Start of Block
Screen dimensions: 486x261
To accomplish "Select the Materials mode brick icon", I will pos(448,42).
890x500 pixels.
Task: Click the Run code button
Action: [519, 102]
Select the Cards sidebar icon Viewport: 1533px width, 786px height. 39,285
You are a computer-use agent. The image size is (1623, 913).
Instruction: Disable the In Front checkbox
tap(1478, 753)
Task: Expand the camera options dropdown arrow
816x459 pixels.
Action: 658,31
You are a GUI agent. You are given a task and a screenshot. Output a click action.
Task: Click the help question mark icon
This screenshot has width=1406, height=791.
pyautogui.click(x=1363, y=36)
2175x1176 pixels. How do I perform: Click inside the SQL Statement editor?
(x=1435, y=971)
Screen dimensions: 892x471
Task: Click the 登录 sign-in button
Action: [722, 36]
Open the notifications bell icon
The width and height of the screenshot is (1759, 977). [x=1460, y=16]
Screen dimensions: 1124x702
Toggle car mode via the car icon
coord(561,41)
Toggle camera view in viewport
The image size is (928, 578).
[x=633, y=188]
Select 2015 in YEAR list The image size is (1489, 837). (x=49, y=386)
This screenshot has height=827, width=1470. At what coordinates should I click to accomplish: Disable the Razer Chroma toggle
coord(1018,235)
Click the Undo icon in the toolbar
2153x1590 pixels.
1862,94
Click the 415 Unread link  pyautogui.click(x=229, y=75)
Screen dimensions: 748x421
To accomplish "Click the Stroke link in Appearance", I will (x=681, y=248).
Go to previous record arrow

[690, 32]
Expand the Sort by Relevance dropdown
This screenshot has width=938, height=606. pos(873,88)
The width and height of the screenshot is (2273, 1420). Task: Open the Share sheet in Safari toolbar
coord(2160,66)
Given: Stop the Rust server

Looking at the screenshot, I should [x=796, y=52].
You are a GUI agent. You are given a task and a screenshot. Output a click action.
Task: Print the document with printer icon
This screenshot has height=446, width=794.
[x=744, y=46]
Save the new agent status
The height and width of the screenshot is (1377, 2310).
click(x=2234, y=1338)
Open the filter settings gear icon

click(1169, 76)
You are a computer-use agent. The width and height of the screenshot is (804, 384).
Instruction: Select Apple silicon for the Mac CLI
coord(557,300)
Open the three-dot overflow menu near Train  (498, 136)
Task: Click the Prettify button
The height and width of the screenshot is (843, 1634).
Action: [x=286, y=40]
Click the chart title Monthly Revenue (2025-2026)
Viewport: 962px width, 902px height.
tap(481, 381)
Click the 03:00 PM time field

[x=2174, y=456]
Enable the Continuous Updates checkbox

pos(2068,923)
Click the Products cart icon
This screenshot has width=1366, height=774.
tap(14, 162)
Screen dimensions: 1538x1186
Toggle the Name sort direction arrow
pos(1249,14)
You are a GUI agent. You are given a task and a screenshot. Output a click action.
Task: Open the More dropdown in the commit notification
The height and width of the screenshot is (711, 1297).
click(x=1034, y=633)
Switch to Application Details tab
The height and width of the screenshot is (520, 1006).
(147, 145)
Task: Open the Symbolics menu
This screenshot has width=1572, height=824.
End of Block
EXERCISE REQUIREMENTS:
For this exercise, reproduce exactly each line from the one containing "Enable the Continuous Updates checkbox" through the last line of the data, and no others.

RESPONSE:
Enable the Continuous Updates checkbox

pos(2068,923)
Click the Products cart icon
This screenshot has width=1366, height=774.
tap(14, 162)
Screen dimensions: 1538x1186
Toggle the Name sort direction arrow
pos(1249,14)
You are a GUI agent. You are given a task and a screenshot. Output a click action.
Task: Open the More dropdown in the commit notification
The height and width of the screenshot is (711, 1297).
click(x=1034, y=633)
Switch to Application Details tab
The height and width of the screenshot is (520, 1006).
(147, 145)
Task: Open the Symbolics menu
This screenshot has width=1572, height=824.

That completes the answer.